- **Aim of the exercise**
Return each line exactly, from the one that has "This screenshot has width=357, height=633." through the end of the entries, both ends included. Pictures do not belong.

- **Exercise input**
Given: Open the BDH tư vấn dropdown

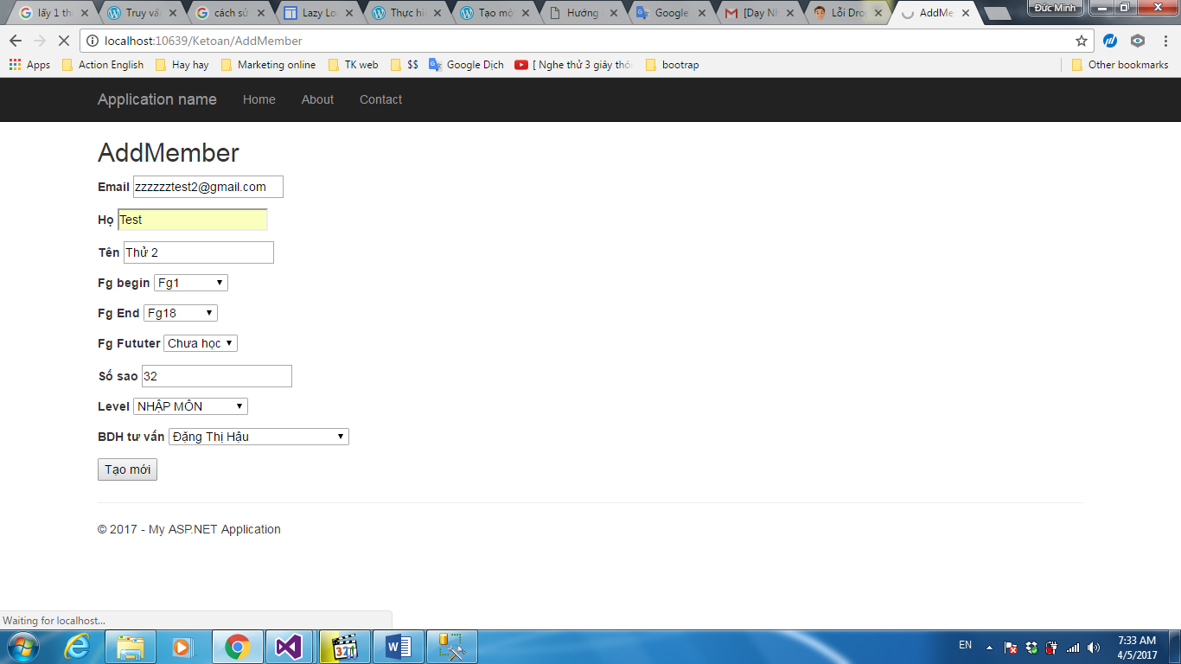Looking at the screenshot, I should [x=258, y=437].
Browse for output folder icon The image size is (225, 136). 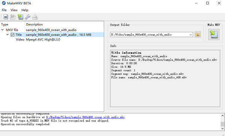click(198, 35)
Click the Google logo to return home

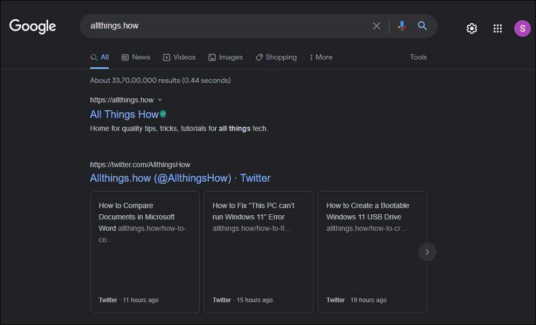32,26
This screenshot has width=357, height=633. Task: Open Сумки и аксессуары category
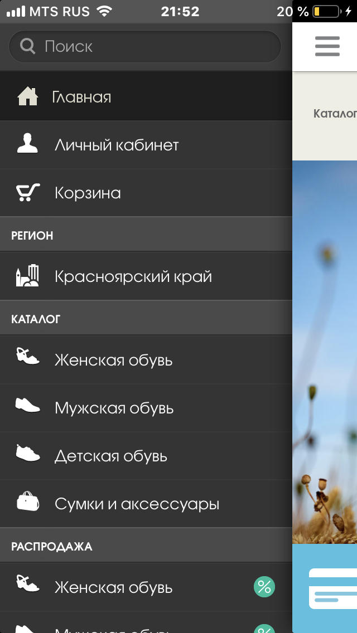pyautogui.click(x=137, y=504)
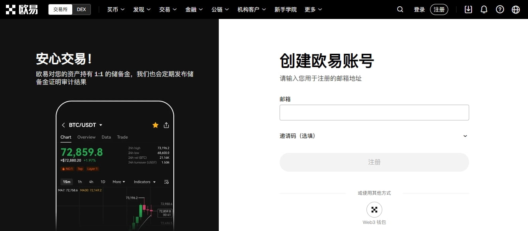Open the notification bell
This screenshot has height=231, width=528.
pos(484,9)
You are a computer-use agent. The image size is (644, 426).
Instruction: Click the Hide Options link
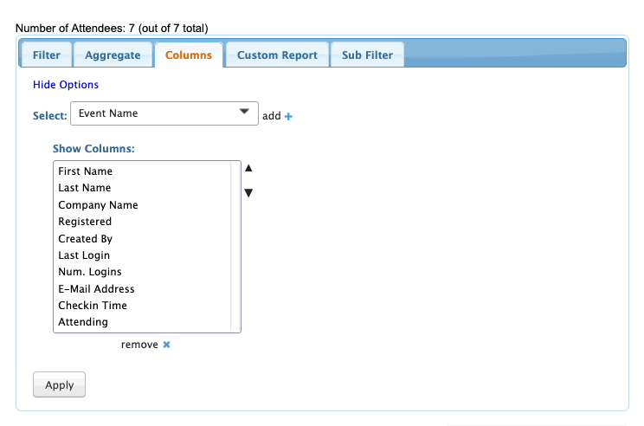[66, 85]
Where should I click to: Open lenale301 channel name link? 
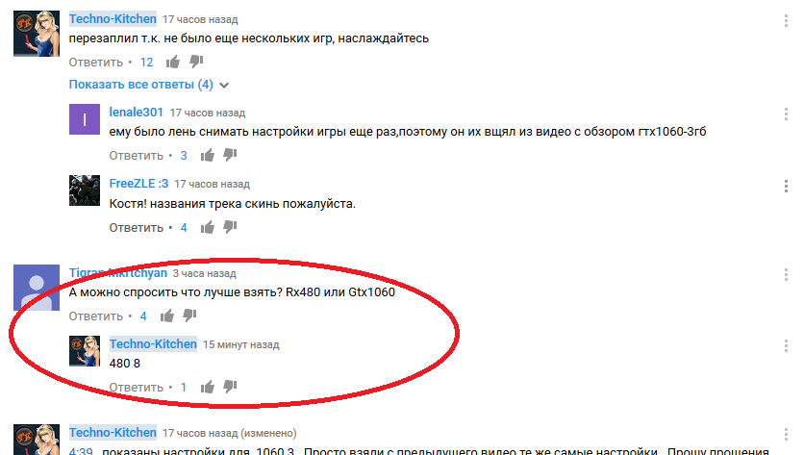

- **Output of the exercise**
This screenshot has width=357, height=633. Task: Open Сумки и аксессуары category
pyautogui.click(x=137, y=504)
Open the notification bell
This screenshot has height=231, width=528.
pos(484,9)
You are a computer-use agent. The image size is (644, 426).
Instruction: Click the Hide Options link
[66, 85]
Where should I click to: Open lenale301 channel name link? 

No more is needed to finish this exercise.